◆ **Actions to take**:
1. Do the following statements agree with the article on the WWE United Kingdom Championship Special below? For each, answer yes or no and quote the deciding words of the article. (a) The event aired on the same day it was filmed. (b) The event was held at Epic Studios in Norwich. (c) The tournament to crown the inaugural champion took place over three days.
2. Carry on the article about the WWE United Kingdom Championship Special, picking up after its last sentence.

◆ **Document text**:
- Promotion: WWE
- Brand: United Kingdom
- Date: May 7, 2017 (aired May 19, 2017)
- City: Norwich, Norfolk, England
- Venue: Epic Studios

WWE event chronology
| ← Previous Payback | Next → NXT TakeOver: Chicago |

WWE in Europe chronology
| ← Previous United Kingdom Championship Tournament (2017) | Next → United Kingdom Championship Tournament (2018) |

= WWE United Kingdom Championship Special =

2017 WWE Network event

The United Kingdom Championship Special was a professional wrestling streaming event produced by the American promotion WWE. The event was filmed on May 7, 2017, and aired on May 19 exclusively on the WWE Network at 8:00 p.m. British Summer Time (3:00 p.m. Eastern Time). The event was held at Epic Studios in Norwich, Norfolk, England and featured the participation of competitors from WWE's United Kingdom division and the 205 Live program.

==Background==
On December 15, 2016, at The O2 Arena, executive and part-time wrestler Paul "Triple H" Levesque of the American professional wrestling company WWE announced that the following month, the promotion would crown its inaugural WWE United Kingdom Champion. A tournament to crown the inaugural champion occurred as the United Kingdom Championship Tournament event, which took place over two days on January 14–15, 2017. The tournament and championship were won by Tyler Bate, who at the time became the youngest wrestler to hold a WWE singles championship at 19 years old.

◆ **Stored data**:
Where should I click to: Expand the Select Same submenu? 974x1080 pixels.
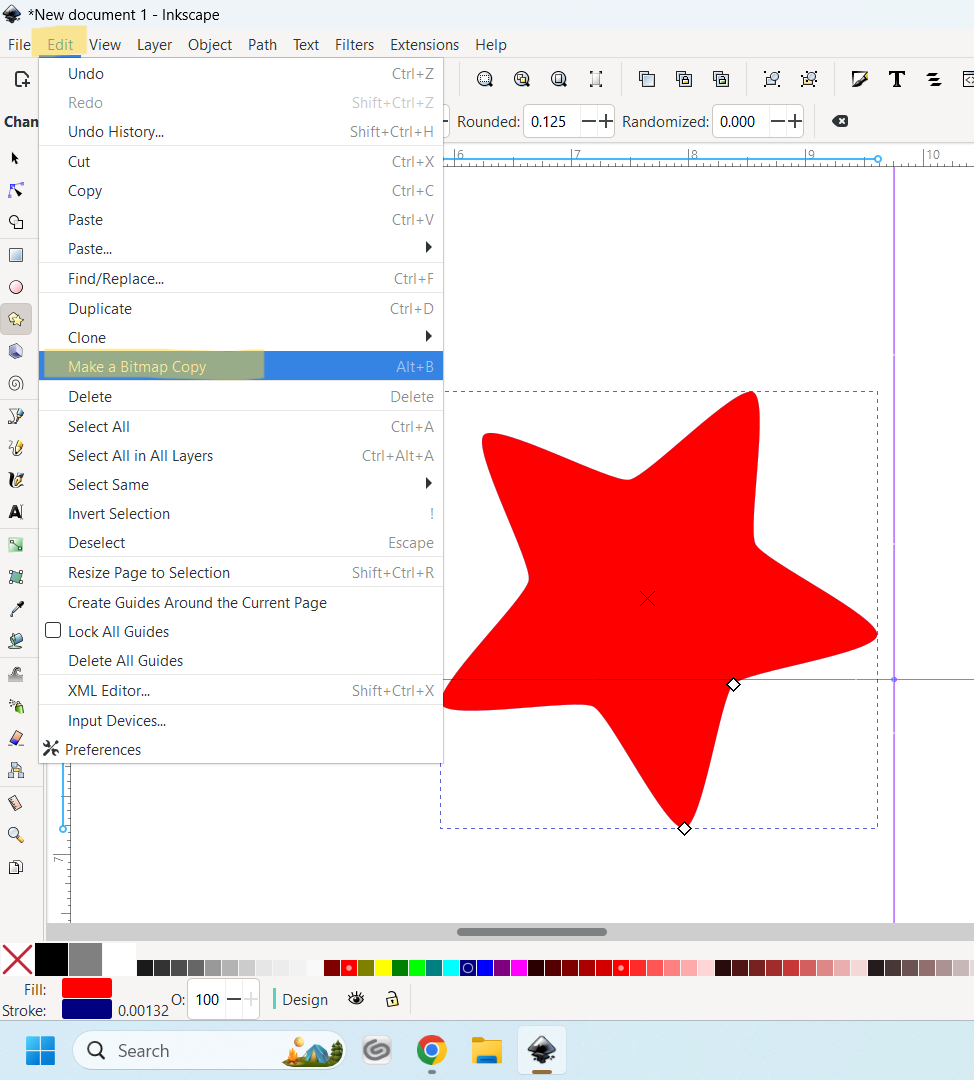(429, 484)
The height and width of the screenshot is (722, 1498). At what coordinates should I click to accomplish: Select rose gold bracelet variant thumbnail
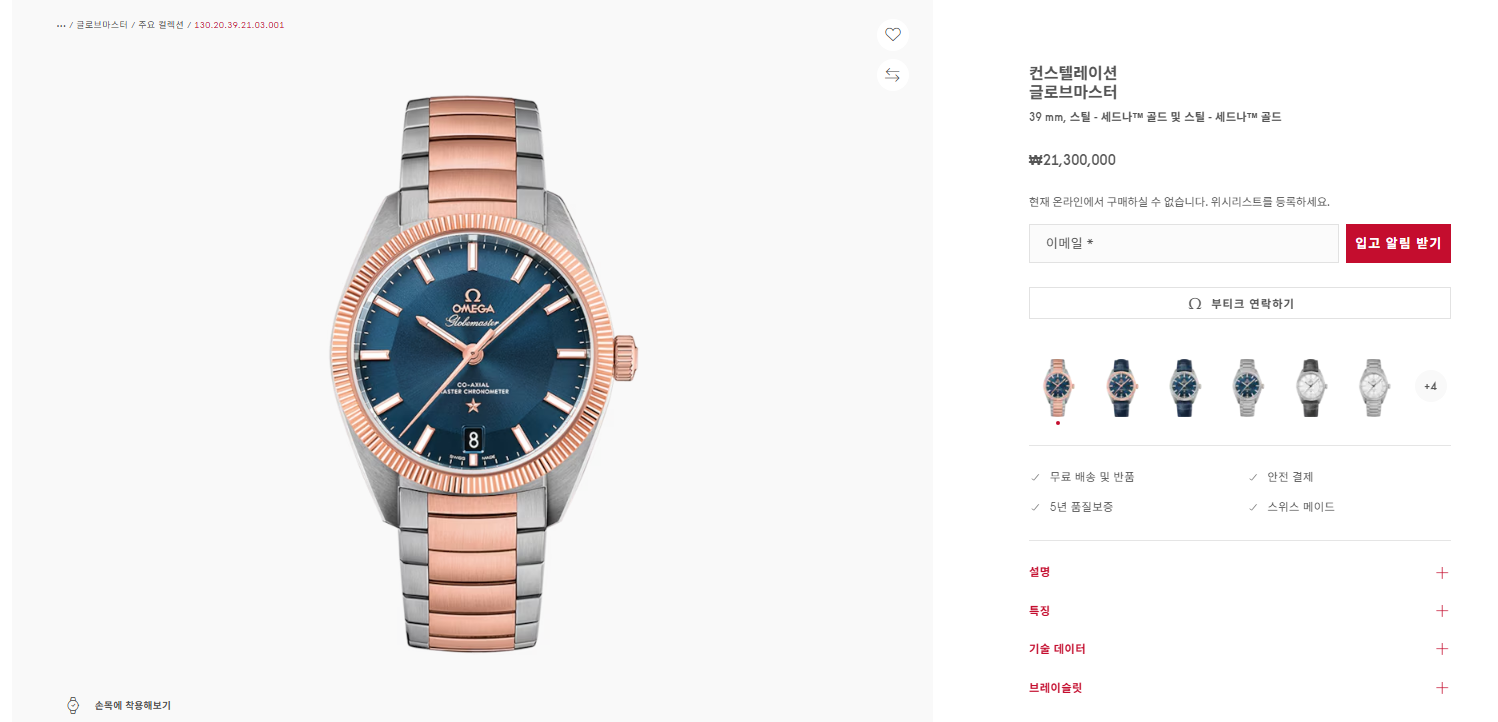pos(1058,387)
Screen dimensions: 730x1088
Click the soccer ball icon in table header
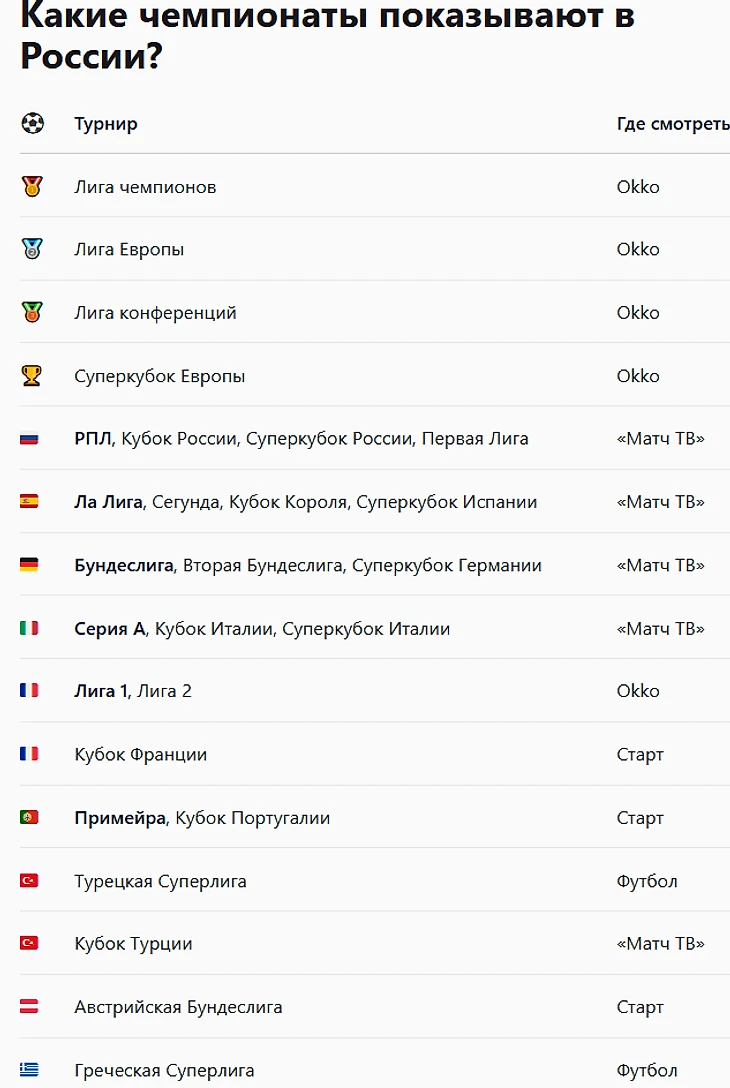pyautogui.click(x=32, y=124)
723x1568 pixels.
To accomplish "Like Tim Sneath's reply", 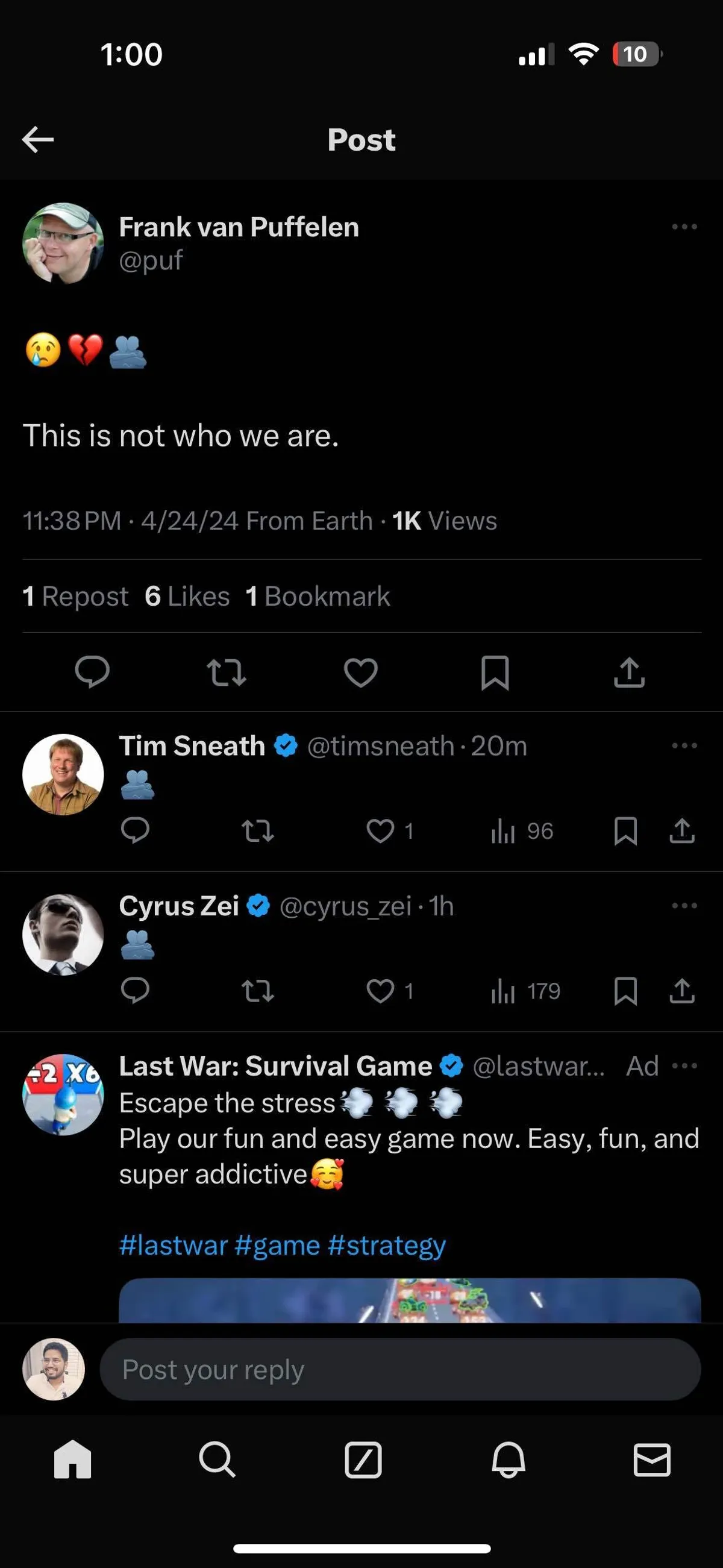I will [x=381, y=831].
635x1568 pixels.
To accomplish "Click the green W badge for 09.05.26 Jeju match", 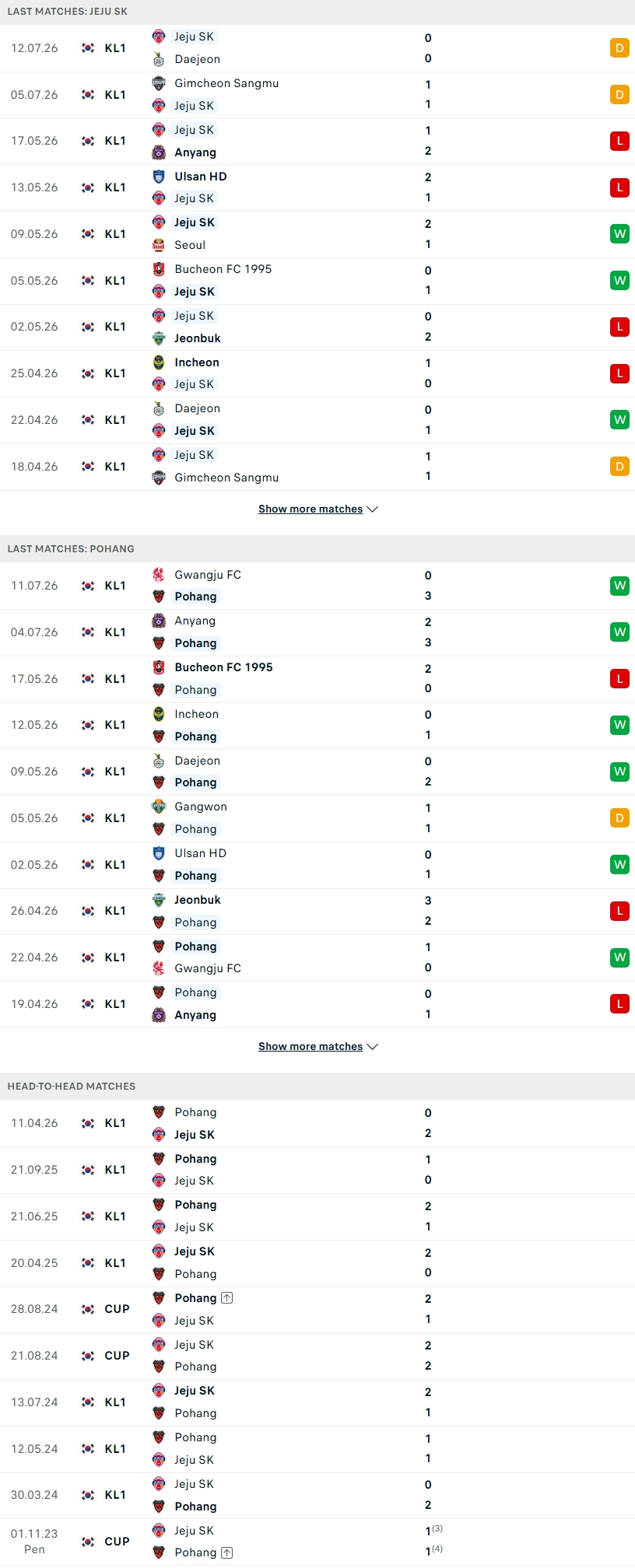I will tap(619, 234).
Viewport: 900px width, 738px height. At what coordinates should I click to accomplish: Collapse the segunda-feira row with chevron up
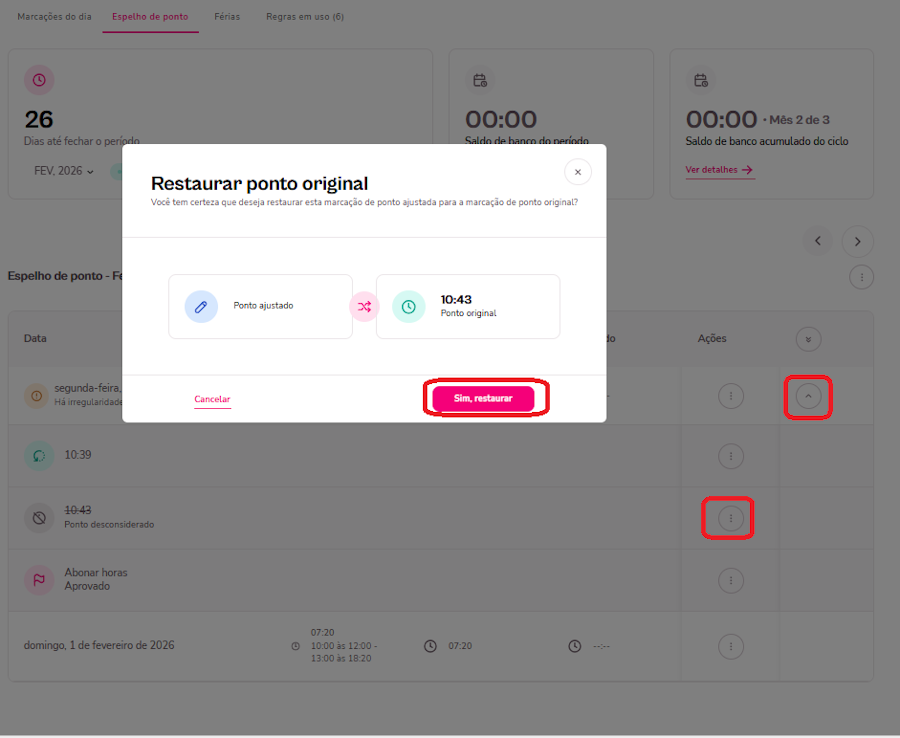click(x=809, y=396)
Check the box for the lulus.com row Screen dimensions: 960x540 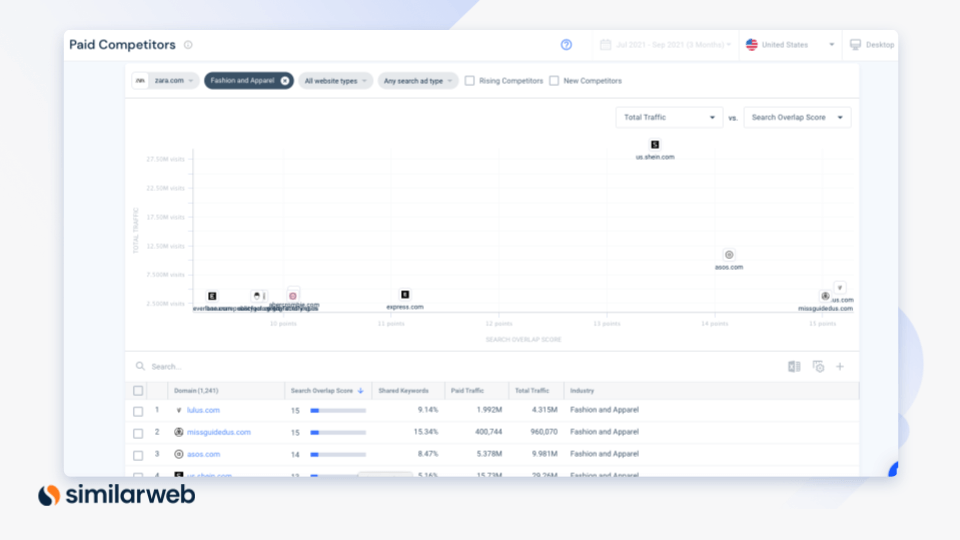coord(138,410)
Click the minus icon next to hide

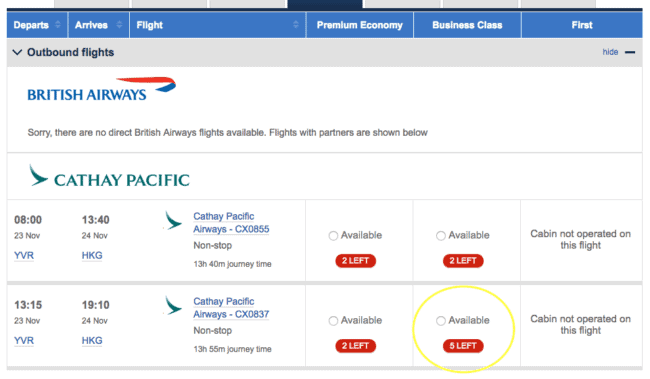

◆ **Answers to the tasks**:
1.
(a) No: "The event was filmed on May 7, 2017, and aired on May 19"
(b) Yes: "The event was held at Epic Studios in Norwich, Norfolk, England"
(c) No: "which took place over two days on January 14–15, 2017"

2.
On May 15, 2017, a follow-up to the UK Championship tournament was announced by WWE, titled the "United Kingdom Championship Special". Jim Ross and Nigel McGuinness were announced as the commentators for the event. The event was filmed on May 7 and aired on tape delay on May 19 exclusively on the WWE Network at 8:00 p.m. British Summer Time (3:00 p.m. Eastern Time). It was held at Epic Studios in Norwich, Norfolk, England and featured the participation of the competitors from WWE's United Kingdom division and the 205 Live program.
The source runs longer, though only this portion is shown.